Michèle Serre, avant Ossip Mandelstam d’autres écrivains et artistes sont venus nourrir votre inspiration.
Dans les années 70, je découvrais avec ferveur les artistes des petits livres Skira « Les sentiers de la création ». J’étais fascinée par ces découvertes et même s’il y avait de grandes constantes dans les aventures relatées, j’étais frappée par la singularité des cheminements artistiques. Conscients de cette richesse, nous avons créé dans les éditions : Le Bien-vivre (avec mon mari), la collection : « Passeurs du temps » qui nous accompagne depuis des années. Dans le premier opuscule écrit en 1974, je donne la parole à 3 écrivains (Boris Pasternak, René Guy Cadou, Nikos Kazantzaki à travers le personnage de Zorba le grec), évoquant par là-même leur personnalité et leur destin. Puis, notre collection s’est enrichie de différents auteurs comme Chateaubriand, Marie Noël, Karen Blixen et d'artistes peintres tels Rembrandt, Marquet, Hartung. C’est toujours la même démarche : la poésie s’inscrivant dans le fil rouge biographique de chacun et tentant de révéler les différentes sources de la création.

# Consigne a
D'après le texte à examiner, à quels trois écrivains Michèle Serre donne-t-elle la parole dans le premier opuscule ?
Le texte et les enregistrements n'ont aucun lien entre eux.

# Données de l'exercice
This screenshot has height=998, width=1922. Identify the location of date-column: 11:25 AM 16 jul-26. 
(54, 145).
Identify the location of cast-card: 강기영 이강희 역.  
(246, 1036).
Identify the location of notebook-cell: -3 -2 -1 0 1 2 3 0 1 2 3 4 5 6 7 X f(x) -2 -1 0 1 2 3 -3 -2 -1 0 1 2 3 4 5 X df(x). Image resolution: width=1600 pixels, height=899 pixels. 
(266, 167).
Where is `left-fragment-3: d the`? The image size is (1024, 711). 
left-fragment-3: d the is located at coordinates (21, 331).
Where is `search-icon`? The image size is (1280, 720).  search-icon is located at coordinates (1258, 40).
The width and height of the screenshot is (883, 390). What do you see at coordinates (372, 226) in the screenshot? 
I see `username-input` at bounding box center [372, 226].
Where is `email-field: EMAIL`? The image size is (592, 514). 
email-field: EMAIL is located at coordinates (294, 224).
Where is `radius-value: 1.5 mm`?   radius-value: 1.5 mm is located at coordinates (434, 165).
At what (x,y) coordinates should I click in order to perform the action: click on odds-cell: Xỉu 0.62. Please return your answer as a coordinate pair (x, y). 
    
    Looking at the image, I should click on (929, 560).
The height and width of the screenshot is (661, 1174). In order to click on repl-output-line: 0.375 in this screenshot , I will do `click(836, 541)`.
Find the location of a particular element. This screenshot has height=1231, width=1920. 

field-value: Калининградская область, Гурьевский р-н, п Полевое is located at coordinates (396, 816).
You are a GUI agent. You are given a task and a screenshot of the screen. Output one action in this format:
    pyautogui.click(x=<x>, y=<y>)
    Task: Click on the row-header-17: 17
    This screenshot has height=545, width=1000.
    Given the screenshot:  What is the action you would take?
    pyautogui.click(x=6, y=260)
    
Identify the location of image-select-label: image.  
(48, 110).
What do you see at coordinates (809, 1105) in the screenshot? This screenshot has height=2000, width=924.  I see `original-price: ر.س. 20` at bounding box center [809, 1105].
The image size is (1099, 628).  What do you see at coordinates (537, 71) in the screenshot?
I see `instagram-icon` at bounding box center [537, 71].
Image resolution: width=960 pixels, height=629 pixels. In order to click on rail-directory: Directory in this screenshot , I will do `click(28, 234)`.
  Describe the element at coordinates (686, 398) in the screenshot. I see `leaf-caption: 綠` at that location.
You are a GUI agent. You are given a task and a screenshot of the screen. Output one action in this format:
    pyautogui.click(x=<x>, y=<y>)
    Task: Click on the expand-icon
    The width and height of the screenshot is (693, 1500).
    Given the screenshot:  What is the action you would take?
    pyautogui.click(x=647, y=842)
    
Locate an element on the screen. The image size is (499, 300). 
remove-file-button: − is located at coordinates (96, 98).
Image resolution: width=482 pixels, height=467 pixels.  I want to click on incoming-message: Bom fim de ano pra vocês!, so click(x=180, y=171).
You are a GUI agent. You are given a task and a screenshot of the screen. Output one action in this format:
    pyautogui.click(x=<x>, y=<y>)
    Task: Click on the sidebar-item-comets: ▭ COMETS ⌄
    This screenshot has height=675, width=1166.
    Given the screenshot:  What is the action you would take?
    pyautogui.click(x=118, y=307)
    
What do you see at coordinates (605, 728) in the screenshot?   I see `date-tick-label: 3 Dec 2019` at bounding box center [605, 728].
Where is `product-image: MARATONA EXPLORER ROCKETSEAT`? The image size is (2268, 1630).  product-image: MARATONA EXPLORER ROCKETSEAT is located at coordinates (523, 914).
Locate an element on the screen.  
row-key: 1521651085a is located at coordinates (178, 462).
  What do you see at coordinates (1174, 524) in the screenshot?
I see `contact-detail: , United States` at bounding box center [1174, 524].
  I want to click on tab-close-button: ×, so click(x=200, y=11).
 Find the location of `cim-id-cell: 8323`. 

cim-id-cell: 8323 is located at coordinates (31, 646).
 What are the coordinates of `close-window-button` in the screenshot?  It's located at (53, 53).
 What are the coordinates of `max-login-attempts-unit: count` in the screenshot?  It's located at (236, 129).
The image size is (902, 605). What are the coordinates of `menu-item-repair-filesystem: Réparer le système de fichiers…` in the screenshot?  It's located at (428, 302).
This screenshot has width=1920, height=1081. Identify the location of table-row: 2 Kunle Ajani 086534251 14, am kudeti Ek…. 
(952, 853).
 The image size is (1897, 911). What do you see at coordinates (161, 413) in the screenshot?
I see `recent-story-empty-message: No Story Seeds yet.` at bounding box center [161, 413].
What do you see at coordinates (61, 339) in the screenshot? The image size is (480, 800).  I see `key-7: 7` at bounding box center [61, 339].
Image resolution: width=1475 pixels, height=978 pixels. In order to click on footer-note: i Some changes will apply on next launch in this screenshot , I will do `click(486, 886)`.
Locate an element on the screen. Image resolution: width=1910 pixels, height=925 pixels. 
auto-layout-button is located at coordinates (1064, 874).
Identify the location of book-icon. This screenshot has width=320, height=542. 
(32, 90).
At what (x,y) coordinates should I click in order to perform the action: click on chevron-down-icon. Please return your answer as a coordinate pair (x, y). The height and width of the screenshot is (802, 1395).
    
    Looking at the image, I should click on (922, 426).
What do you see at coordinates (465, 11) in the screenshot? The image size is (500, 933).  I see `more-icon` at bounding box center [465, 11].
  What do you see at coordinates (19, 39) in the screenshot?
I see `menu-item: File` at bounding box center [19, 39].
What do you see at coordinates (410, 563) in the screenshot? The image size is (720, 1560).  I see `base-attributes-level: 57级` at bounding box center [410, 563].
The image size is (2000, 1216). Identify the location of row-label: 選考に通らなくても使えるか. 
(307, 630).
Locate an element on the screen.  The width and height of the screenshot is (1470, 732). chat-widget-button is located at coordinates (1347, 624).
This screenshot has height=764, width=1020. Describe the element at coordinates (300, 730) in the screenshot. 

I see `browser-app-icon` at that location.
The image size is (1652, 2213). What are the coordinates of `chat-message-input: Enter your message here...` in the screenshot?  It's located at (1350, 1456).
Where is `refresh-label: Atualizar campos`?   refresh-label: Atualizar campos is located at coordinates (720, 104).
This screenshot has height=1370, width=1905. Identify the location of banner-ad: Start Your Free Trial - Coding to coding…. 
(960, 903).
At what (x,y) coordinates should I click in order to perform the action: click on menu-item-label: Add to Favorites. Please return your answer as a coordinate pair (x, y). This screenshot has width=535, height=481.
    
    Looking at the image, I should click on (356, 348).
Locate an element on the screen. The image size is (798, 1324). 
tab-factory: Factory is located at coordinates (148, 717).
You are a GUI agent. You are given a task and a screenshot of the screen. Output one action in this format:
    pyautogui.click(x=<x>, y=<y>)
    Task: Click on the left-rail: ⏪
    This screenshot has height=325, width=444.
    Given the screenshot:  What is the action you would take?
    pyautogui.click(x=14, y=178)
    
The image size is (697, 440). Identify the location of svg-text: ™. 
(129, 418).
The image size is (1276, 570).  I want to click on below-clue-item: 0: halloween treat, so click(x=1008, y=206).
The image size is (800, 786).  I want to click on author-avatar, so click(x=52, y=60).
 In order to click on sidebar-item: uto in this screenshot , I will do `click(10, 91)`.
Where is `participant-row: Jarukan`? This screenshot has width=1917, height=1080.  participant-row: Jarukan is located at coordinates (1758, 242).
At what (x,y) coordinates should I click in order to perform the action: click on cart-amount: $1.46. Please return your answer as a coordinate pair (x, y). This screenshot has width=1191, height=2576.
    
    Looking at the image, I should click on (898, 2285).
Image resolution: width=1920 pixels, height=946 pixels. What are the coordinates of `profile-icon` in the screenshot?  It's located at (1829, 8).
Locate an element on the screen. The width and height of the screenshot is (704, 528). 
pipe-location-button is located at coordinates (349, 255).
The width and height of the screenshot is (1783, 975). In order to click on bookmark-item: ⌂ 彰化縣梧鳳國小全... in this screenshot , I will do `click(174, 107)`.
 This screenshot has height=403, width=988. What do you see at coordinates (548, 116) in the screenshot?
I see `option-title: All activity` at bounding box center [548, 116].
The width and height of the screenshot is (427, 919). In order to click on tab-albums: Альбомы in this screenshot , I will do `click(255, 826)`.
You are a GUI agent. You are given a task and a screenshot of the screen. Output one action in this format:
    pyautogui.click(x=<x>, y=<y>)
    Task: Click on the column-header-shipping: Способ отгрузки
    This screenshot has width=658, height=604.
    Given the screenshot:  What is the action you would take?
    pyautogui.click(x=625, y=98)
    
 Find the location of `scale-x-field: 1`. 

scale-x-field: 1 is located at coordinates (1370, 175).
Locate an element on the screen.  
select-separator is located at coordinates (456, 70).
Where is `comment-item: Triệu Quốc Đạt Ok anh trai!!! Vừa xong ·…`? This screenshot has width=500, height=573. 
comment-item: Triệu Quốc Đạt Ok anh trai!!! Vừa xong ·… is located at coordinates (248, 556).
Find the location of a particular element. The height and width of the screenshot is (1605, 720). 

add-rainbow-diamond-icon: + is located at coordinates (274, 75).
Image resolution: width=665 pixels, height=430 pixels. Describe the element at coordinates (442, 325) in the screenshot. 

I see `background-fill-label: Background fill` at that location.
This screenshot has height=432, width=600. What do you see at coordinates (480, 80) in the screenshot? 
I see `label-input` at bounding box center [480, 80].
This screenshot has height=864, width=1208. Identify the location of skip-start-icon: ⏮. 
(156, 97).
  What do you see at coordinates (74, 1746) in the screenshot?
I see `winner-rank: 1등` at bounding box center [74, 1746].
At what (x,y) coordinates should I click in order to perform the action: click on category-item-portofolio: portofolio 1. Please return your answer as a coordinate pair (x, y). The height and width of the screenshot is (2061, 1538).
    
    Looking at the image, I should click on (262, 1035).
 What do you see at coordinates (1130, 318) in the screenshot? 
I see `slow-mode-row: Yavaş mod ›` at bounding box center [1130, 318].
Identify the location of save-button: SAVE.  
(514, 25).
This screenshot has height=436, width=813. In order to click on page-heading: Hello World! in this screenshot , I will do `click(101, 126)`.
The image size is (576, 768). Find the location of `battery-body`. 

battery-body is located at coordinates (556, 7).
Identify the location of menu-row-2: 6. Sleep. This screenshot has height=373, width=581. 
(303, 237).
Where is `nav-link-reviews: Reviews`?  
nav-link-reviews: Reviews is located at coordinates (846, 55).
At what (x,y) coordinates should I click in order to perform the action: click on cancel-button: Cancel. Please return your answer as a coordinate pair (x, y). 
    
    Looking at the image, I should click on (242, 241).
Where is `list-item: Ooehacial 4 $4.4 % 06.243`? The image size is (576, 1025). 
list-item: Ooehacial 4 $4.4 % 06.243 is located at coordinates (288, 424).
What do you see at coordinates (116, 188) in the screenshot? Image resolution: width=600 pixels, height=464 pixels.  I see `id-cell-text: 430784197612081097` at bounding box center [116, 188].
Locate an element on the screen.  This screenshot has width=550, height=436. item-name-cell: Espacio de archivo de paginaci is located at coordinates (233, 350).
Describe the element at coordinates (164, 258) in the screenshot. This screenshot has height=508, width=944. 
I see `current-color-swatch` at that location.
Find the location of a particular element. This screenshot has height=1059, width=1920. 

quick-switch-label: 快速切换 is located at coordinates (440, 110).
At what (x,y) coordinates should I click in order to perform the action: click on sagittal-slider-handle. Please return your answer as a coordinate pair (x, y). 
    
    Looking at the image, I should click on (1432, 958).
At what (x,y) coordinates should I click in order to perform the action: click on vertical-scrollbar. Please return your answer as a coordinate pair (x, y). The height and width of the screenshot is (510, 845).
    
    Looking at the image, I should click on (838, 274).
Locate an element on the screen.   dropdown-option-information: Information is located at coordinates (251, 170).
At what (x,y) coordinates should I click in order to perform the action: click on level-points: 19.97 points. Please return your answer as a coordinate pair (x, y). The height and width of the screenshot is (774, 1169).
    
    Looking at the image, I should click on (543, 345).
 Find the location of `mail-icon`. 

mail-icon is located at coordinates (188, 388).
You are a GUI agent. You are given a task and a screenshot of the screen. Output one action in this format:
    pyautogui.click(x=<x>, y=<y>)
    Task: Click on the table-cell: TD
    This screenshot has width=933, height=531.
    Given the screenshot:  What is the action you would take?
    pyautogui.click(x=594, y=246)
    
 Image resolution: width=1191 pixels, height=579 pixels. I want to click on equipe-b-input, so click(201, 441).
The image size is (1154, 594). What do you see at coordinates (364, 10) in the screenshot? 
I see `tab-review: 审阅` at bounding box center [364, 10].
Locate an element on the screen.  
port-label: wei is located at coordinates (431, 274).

# Consigne b
Mettez sous forme de liste JSON de chaînes, s'il vous plaît, les lignes des enregistrements depuis celle qui contient « on odds-cell: Xỉu » jusqu'à celle qui contient « The height and width of the screenshot is (661, 1174). » incluse, avec une chaîne par ligne et sans les lignes vides.

# Réponse a
Boris Pasternak, René Guy Cadou et Nikos Kazantzaki.

# Réponse b
[
  "At what (x,y) coordinates should I click in order to perform the action: click on odds-cell: Xỉu 0.62. Please return your answer as a coordinate pair (x, y). ",
  "    Looking at the image, I should click on (929, 560).",
  "The height and width of the screenshot is (661, 1174). In order to click on repl-output-line: 0.375 in this screenshot , I will do `click(836, 541)`."
]